Selected excerpt ::
====
Public housing estate in Tsuen Wan, Hong Kong

Shek Wai Kok Estate (石圍角邨) is a public housing estate in Shek Wai Kok, Tsuen Wan, New Territories, Hong Kong, near Shing Mun Valley and Luk Yeung Sun Chuen. It consists of 8 residential buildings completed in 1980 to 1982.

==History==
On 28 September 1982, then Prime Minister of the United Kingdom Margaret Thatcher visited the estate to contact with the public by residents of the estate.

On 14 March 2001, Leung Shing-yan died after being shot by Tsui Po-ko at Flat 552, Shek To House Block B, Shek Wai Kok Estate. The incident caused a sensation in Hong Kong society.

==Houses==

Name: Chinese name; Building type; Completed
Shek Lan House: 石蘭樓; Double H; 1980
Shek Kuk House: 石菊樓; 1981
Shek Kwai House: 石葵樓
Shek Tsui House: 石翠樓
Shek Fong House: 石芳樓; Old Slab; 1982
Shek Ho House: 石荷樓
Shek Lin House: 石蓮樓
Shek To House: 石桃樓; Double I

==Demographics==
According to the 2016 by-census, Shek Wai Kok Estate had a population of 16,605. The median age was 51.1 and the majority of residents (98 per cent) were of Chinese ethnicity. The average household size was 2.6 people. The median monthly household income of all households (i.e. including both economically active and inactive households) was HK$20,000.
====
Given entries ::
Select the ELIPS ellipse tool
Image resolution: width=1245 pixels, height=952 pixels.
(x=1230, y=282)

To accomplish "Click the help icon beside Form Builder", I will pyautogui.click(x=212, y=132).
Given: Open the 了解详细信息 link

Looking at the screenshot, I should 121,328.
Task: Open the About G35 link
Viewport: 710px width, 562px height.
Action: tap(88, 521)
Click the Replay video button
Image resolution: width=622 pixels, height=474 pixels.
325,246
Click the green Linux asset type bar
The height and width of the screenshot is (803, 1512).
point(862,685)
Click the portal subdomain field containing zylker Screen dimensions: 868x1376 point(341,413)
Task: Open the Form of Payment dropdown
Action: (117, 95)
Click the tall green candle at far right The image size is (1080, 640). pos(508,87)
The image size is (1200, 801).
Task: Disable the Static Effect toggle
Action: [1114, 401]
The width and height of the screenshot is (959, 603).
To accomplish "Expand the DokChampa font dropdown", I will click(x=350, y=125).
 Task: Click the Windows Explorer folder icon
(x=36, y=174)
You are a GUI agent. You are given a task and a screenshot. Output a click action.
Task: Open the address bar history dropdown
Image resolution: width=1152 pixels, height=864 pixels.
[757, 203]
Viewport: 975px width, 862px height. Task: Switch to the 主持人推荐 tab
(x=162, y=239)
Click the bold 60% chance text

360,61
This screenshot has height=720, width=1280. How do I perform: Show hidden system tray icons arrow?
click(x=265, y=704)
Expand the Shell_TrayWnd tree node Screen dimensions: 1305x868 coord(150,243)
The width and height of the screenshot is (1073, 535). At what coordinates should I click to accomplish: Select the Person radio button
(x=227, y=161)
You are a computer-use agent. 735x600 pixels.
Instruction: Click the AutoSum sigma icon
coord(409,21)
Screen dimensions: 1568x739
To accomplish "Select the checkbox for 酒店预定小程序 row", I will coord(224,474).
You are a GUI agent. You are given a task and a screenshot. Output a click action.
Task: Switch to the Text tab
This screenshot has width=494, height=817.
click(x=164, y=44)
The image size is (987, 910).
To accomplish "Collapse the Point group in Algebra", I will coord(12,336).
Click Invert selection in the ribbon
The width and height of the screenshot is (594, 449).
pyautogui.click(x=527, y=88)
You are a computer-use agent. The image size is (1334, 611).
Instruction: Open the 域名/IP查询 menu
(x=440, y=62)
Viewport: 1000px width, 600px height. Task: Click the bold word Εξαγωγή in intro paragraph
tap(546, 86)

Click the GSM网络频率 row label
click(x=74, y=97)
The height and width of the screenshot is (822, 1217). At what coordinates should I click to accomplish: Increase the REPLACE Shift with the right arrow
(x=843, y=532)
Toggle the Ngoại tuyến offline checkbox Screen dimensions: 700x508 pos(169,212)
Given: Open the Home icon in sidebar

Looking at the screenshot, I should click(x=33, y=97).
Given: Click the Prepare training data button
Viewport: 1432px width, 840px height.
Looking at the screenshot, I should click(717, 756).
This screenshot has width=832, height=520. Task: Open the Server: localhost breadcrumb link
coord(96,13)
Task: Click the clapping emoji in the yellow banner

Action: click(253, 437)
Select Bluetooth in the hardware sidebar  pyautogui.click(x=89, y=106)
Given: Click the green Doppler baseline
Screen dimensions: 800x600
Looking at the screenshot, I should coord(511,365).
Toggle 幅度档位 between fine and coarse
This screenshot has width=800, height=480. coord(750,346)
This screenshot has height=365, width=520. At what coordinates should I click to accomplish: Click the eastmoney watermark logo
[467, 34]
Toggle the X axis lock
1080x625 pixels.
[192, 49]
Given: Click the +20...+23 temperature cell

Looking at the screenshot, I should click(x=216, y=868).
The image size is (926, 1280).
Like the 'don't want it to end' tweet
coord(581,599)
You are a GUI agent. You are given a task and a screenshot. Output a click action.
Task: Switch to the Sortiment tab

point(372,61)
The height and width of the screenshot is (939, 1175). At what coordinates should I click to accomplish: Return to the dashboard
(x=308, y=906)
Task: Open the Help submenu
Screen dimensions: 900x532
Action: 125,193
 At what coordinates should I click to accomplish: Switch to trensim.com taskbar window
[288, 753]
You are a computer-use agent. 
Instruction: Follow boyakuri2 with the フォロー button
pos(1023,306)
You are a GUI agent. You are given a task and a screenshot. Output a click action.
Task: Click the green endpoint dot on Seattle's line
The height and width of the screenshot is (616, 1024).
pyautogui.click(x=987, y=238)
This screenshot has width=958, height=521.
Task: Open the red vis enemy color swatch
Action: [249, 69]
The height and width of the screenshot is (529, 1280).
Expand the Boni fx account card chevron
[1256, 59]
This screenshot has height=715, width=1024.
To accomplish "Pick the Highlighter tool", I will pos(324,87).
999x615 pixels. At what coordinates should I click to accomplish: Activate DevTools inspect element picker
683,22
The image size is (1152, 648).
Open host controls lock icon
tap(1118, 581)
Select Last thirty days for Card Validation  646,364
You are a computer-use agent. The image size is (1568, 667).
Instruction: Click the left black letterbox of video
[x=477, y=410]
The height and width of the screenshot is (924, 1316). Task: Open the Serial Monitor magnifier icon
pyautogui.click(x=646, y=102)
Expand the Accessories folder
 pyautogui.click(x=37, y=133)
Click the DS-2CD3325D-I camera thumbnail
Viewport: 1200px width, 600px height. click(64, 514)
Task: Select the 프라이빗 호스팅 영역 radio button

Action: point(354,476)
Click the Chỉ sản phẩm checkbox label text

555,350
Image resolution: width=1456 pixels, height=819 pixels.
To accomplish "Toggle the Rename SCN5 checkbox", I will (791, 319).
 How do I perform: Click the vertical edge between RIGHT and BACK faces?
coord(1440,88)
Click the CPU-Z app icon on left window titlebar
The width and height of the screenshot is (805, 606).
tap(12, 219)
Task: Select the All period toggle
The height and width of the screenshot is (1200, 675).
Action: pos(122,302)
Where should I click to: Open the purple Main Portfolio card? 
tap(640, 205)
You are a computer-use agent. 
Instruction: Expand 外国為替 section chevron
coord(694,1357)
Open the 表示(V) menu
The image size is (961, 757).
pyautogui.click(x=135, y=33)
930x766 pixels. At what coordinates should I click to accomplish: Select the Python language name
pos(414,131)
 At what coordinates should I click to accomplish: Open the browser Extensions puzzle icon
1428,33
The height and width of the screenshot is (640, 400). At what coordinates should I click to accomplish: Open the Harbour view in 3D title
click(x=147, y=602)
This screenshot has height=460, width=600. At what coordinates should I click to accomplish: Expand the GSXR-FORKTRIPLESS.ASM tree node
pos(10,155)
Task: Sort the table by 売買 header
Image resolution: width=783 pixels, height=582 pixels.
====
Complete the following ::
1: Answer from the article on Shek Wai Kok Estate:
(a) How many residential buildings does the estate have?
(b) Who visited the estate on 28 September 1982?
(c) What population did the 2016 by-census record for the estate?
2: Resume the article on Shek Wai Kok Estate after its last sentence.

Answers per task ::
1:
(a) 8
(b) Margaret Thatcher, then Prime Minister of the United Kingdom
(c) 16,605

2:
==Politics==
For the 2019 District Council election, the estate fell within two constituencies. Most of the estate is located in the Shek Wai Kok constituency, which is represented by Man Yu-ming, while the remainder of the estate falls within the Cheung Shek constituency, which is represented by Matthew Lai Man-fai.